# FINALLY finished my Mallet!



## Mik (Jan 2, 2008)

It took me over a year. I can't even FIND the original thread.... but then, I spent most of the last 3 months looking for missing everything else, too...











And it even comes complete with a bedtime story!
http://www.the-ashpit.com/mik/mallet.htm


----------



## wchasr (Jan 2, 2008)

Nice model and great "back" story! 

Truly enjoyable! 

Chas


----------



## Steve Stockham (Jan 2, 2008)

Nice job but more pics! More pics!!


----------



## Richard Smith (Jan 2, 2008)

That's gorgeous! How does it pull and do you have any photos of it in action?


----------



## FH&PB (Jan 2, 2008)

Sweet! It looks great and you now have a one-of-a-kind.


----------



## Mik (Jan 2, 2008)

How does it pull? About the same as an LGB 2017 with power tender (same motors and gearing, just heavier). I added another pound of lead during final assembly, but the front brick is still somewhat slippery because the front of it has to be able to move freely in 2 dimensions (side to side and up & down).... I'm thinking some sort of fairly light compression spring above the lead driver might be a partial answer, but haven't decided on the best way to mount it.

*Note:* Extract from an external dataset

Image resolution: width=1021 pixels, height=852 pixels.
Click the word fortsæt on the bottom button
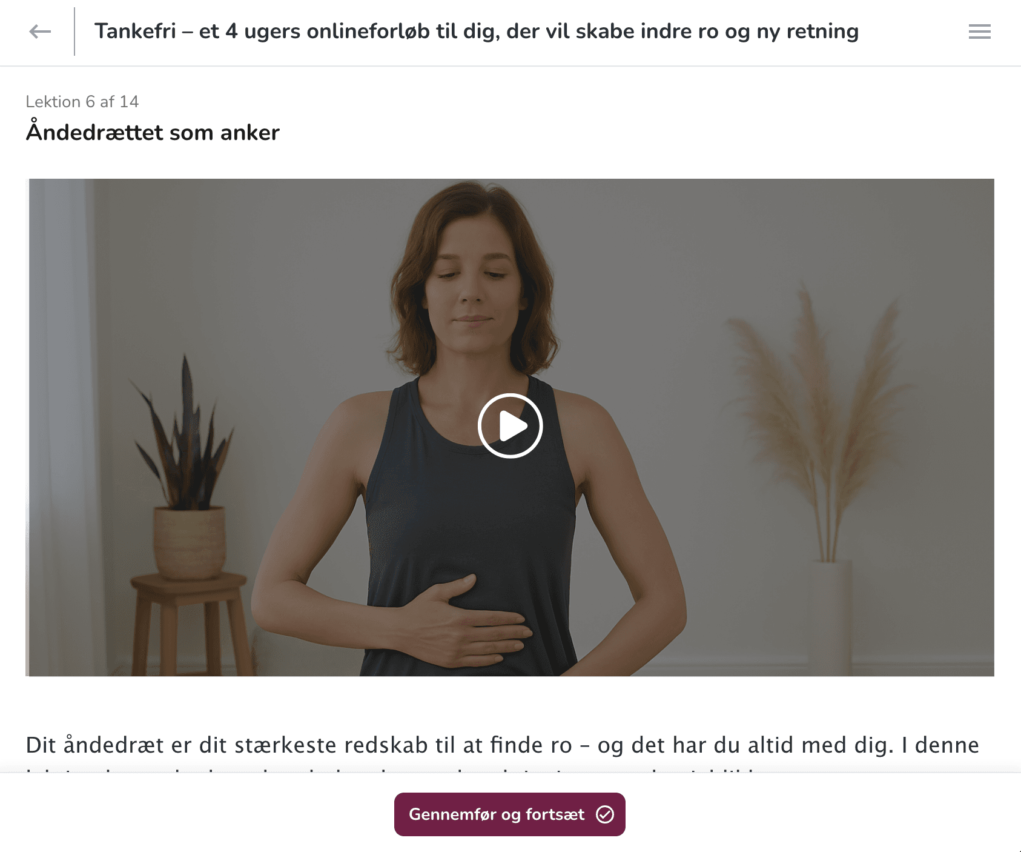pos(555,814)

Weathering is done and both railroad dog and fireman are now in their proper places, so we should get some more pix of it out on the AV later today, unless it decides to rain.


----------



## Totalwrecker (Feb 26, 2009)

Mik, 
What if your pivot pin extended up inside the boiler and you balanced weight on top of it. Like a flywheel on end. That could also be a place for your spring... as we said many moons ago; Outta sight dude! 

John


----------



## Mik (Jan 2, 2008)

OK, more pix. It was nasty hot 'n sticky, so I didn't feel like carrying a whole lot out, so you'll have to settle for a caboose hop.

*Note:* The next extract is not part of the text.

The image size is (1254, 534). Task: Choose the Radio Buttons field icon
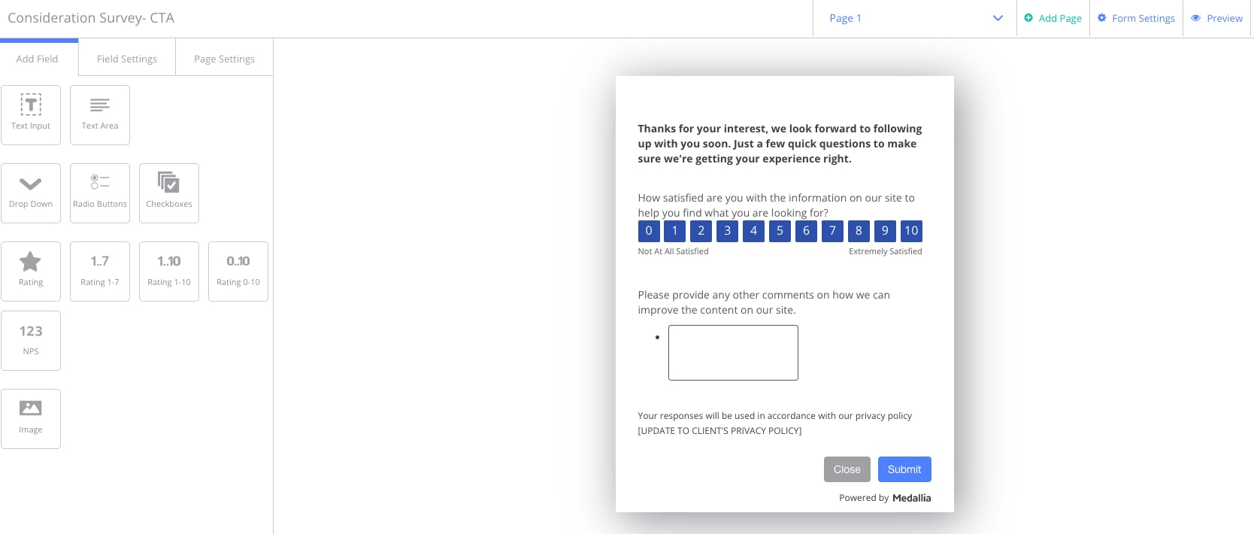pos(100,193)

I do need to get a bit more weight on the pony truck, since it tends to float a bit - and perhaps oval the mounting hole to allow it to twist as well. I can't put any more weight in the boiler, it's full. The thing weighs about 7 pounds


----------



## Biblegrove RR (Jan 4, 2008)

What a fantastic job, you should be very proud with a job very well done. Impressive!


----------



## Steve Stockham (Jan 2, 2008)

I love it! _That_ is an engine with character!!


----------



## Michael Glavin (Jan 2, 2009)

Mik, 

Nicely executed Mallet! I did'nt follow the original thread please share with us what was used to create your masterpiece. I noted you used the drive train from an LGB 2017 with powered tender. 

Regards, 
Michael


----------



## Mik (Jan 2, 2008)

Posted By Michael Glavin on 25 May 2010 10:08 PM 
Mik, 
... I did'nt follow the original thread please share with us what was used to create your masterpiece. ...

Regards, 
Michael BILL OF MATERIALS
1 LGB 2020 power brick with cylinders
1 LGB 2017D power brick with cylinders
all weights from both units

3 Delton c-16 boiler shells
1 Delton c-16 smokebox with straight stack
1 Delton c-16 firebox
1 Delton c-16 walkway
1 Delton c-16 cab w/ roof and 'steel' side panels
1 Delton c-16 bottom plate
1 Delton c-16 pony truck casting
1 Bachmann ten wheeler pilot wheelset
1 LGB trailing truck of indeterminate origin
1 power reverser from a ? 

1 LGB 69232 tender from 2-4-0 (less sound boards) 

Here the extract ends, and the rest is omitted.